(ASSIGNMENT): The response must restate all of the data word for word.

Stored records:

○ ○ ○

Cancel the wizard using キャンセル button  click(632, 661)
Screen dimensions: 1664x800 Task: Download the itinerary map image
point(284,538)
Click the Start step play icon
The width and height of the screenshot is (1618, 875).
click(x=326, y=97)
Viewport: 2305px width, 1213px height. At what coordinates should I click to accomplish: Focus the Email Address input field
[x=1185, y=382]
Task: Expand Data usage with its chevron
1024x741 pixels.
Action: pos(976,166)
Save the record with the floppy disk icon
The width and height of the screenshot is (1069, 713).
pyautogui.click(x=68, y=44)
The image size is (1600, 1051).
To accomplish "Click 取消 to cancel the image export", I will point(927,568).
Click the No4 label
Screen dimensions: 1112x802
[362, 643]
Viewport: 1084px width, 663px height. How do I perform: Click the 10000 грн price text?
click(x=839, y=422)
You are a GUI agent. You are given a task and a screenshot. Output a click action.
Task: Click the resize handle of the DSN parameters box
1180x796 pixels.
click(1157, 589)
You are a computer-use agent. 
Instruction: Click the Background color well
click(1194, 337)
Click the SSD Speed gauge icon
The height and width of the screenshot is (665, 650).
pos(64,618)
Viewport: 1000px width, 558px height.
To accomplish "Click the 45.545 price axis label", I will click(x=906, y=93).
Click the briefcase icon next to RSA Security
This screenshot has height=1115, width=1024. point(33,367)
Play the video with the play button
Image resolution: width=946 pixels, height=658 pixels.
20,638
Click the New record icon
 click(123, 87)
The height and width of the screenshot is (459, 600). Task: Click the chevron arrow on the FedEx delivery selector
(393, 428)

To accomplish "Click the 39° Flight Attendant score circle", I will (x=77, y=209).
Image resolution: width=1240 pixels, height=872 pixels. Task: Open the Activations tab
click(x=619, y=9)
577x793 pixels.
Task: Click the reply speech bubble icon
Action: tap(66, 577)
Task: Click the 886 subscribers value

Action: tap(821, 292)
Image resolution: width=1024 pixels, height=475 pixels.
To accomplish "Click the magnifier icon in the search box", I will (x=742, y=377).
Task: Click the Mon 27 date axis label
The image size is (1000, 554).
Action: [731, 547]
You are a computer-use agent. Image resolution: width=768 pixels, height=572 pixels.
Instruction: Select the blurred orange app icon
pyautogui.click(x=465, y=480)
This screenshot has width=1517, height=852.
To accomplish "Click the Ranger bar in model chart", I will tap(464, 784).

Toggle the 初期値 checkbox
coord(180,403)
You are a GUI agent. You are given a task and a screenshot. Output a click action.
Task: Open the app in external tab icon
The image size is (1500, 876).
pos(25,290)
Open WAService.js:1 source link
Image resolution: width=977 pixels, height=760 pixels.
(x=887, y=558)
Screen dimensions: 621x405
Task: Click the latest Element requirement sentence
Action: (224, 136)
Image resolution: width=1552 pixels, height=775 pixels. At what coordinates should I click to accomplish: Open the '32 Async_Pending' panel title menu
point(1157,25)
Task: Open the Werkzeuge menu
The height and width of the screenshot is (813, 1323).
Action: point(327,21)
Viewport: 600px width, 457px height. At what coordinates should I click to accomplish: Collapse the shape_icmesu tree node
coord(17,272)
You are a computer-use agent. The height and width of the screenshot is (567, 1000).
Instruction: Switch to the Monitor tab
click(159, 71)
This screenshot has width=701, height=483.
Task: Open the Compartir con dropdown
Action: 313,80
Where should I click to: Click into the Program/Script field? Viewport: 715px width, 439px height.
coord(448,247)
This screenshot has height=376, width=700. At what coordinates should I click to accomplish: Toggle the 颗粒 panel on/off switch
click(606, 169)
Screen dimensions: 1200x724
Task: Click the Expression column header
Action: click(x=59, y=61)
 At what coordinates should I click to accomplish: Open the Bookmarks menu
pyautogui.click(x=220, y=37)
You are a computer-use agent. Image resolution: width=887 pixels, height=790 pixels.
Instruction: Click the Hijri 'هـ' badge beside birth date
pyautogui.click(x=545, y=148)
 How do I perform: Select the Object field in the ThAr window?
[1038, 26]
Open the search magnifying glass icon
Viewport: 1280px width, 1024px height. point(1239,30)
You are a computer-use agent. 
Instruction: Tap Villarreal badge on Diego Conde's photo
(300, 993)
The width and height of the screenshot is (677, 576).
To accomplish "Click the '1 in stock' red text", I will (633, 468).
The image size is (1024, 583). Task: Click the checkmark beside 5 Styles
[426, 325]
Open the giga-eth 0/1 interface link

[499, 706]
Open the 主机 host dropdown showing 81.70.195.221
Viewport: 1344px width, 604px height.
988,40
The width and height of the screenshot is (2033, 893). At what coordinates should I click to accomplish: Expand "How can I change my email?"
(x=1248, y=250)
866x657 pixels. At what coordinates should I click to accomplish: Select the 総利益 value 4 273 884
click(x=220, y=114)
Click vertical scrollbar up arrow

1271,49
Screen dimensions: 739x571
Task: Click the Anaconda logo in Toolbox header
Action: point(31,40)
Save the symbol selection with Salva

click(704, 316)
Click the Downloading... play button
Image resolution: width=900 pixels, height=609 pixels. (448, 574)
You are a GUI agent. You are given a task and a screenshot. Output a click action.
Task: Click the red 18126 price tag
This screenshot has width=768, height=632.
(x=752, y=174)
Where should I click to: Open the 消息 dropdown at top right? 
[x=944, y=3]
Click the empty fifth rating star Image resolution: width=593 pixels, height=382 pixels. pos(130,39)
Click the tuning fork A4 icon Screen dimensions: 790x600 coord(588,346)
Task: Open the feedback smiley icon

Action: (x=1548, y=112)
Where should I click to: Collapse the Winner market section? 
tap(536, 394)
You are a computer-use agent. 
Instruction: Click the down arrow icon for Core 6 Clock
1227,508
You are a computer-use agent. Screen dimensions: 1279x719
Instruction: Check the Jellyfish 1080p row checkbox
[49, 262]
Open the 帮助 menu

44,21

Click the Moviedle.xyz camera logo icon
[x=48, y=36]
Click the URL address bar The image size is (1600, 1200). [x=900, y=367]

○ ○ ○

(TASK ANSWER):
Cancel the wizard using キャンセル button  click(632, 661)
Screen dimensions: 1664x800 Task: Download the itinerary map image
point(284,538)
Click the Start step play icon
The width and height of the screenshot is (1618, 875).
click(x=326, y=97)
Viewport: 2305px width, 1213px height. At what coordinates should I click to accomplish: Focus the Email Address input field
[x=1185, y=382]
Task: Expand Data usage with its chevron
1024x741 pixels.
Action: pos(976,166)
Save the record with the floppy disk icon
The width and height of the screenshot is (1069, 713).
pyautogui.click(x=68, y=44)
The image size is (1600, 1051).
To accomplish "Click 取消 to cancel the image export", I will point(927,568).
Click the No4 label
Screen dimensions: 1112x802
[362, 643]
Viewport: 1084px width, 663px height. How do I perform: Click the 10000 грн price text?
click(x=839, y=422)
You are a GUI agent. You are given a task and a screenshot. Output a click action.
Task: Click the resize handle of the DSN parameters box
1180x796 pixels.
click(1157, 589)
You are a computer-use agent. 
Instruction: Click the Background color well
click(1194, 337)
Click the SSD Speed gauge icon
The height and width of the screenshot is (665, 650).
pos(64,618)
Viewport: 1000px width, 558px height.
To accomplish "Click the 45.545 price axis label", I will click(x=906, y=93).
Click the briefcase icon next to RSA Security
This screenshot has height=1115, width=1024. point(33,367)
Play the video with the play button
Image resolution: width=946 pixels, height=658 pixels.
20,638
Click the New record icon
 click(123, 87)
The height and width of the screenshot is (459, 600). Task: Click the chevron arrow on the FedEx delivery selector
(393, 428)

To accomplish "Click the 39° Flight Attendant score circle", I will (x=77, y=209).
Image resolution: width=1240 pixels, height=872 pixels. Task: Open the Activations tab
click(x=619, y=9)
577x793 pixels.
Task: Click the reply speech bubble icon
Action: tap(66, 577)
Task: Click the 886 subscribers value

Action: tap(821, 292)
Image resolution: width=1024 pixels, height=475 pixels.
To accomplish "Click the magnifier icon in the search box", I will (x=742, y=377).
Task: Click the Mon 27 date axis label
The image size is (1000, 554).
Action: [731, 547]
You are a computer-use agent. Image resolution: width=768 pixels, height=572 pixels.
Instruction: Select the blurred orange app icon
pyautogui.click(x=465, y=480)
This screenshot has width=1517, height=852.
To accomplish "Click the Ranger bar in model chart", I will tap(464, 784).

Toggle the 初期値 checkbox
coord(180,403)
You are a GUI agent. You are given a task and a screenshot. Output a click action.
Task: Open the app in external tab icon
The image size is (1500, 876).
pos(25,290)
Open WAService.js:1 source link
Image resolution: width=977 pixels, height=760 pixels.
(x=887, y=558)
Screen dimensions: 621x405
Task: Click the latest Element requirement sentence
Action: (224, 136)
Image resolution: width=1552 pixels, height=775 pixels. At what coordinates should I click to accomplish: Open the '32 Async_Pending' panel title menu
point(1157,25)
Task: Open the Werkzeuge menu
The height and width of the screenshot is (813, 1323).
Action: point(327,21)
Viewport: 600px width, 457px height. At what coordinates should I click to accomplish: Collapse the shape_icmesu tree node
coord(17,272)
You are a computer-use agent. The height and width of the screenshot is (567, 1000).
Instruction: Switch to the Monitor tab
click(159, 71)
This screenshot has width=701, height=483.
Task: Open the Compartir con dropdown
Action: 313,80
Where should I click to: Click into the Program/Script field? Viewport: 715px width, 439px height.
coord(448,247)
This screenshot has height=376, width=700. At what coordinates should I click to accomplish: Toggle the 颗粒 panel on/off switch
click(606, 169)
Screen dimensions: 1200x724
Task: Click the Expression column header
Action: click(x=59, y=61)
 At what coordinates should I click to accomplish: Open the Bookmarks menu
pyautogui.click(x=220, y=37)
You are a computer-use agent. Image resolution: width=887 pixels, height=790 pixels.
Instruction: Click the Hijri 'هـ' badge beside birth date
pyautogui.click(x=545, y=148)
 How do I perform: Select the Object field in the ThAr window?
[1038, 26]
Open the search magnifying glass icon
Viewport: 1280px width, 1024px height. point(1239,30)
You are a computer-use agent. 
Instruction: Tap Villarreal badge on Diego Conde's photo
(300, 993)
The width and height of the screenshot is (677, 576).
To accomplish "Click the '1 in stock' red text", I will (633, 468).
The image size is (1024, 583). Task: Click the checkmark beside 5 Styles
[426, 325]
Open the giga-eth 0/1 interface link

[499, 706]
Open the 主机 host dropdown showing 81.70.195.221
Viewport: 1344px width, 604px height.
988,40
The width and height of the screenshot is (2033, 893). At what coordinates should I click to accomplish: Expand "How can I change my email?"
(x=1248, y=250)
866x657 pixels. At what coordinates should I click to accomplish: Select the 総利益 value 4 273 884
click(x=220, y=114)
Click vertical scrollbar up arrow

1271,49
Screen dimensions: 739x571
Task: Click the Anaconda logo in Toolbox header
Action: point(31,40)
Save the symbol selection with Salva

click(704, 316)
Click the Downloading... play button
Image resolution: width=900 pixels, height=609 pixels. (448, 574)
You are a GUI agent. You are given a task and a screenshot. Output a click action.
Task: Click the red 18126 price tag
This screenshot has width=768, height=632.
(x=752, y=174)
Where should I click to: Open the 消息 dropdown at top right? 
[x=944, y=3]
Click the empty fifth rating star Image resolution: width=593 pixels, height=382 pixels. pos(130,39)
Click the tuning fork A4 icon Screen dimensions: 790x600 coord(588,346)
Task: Open the feedback smiley icon

Action: (x=1548, y=112)
Where should I click to: Collapse the Winner market section? 
tap(536, 394)
You are a computer-use agent. 
Instruction: Click the down arrow icon for Core 6 Clock
1227,508
You are a computer-use agent. Screen dimensions: 1279x719
Instruction: Check the Jellyfish 1080p row checkbox
[49, 262]
Open the 帮助 menu

44,21

Click the Moviedle.xyz camera logo icon
[x=48, y=36]
Click the URL address bar The image size is (1600, 1200). [x=900, y=367]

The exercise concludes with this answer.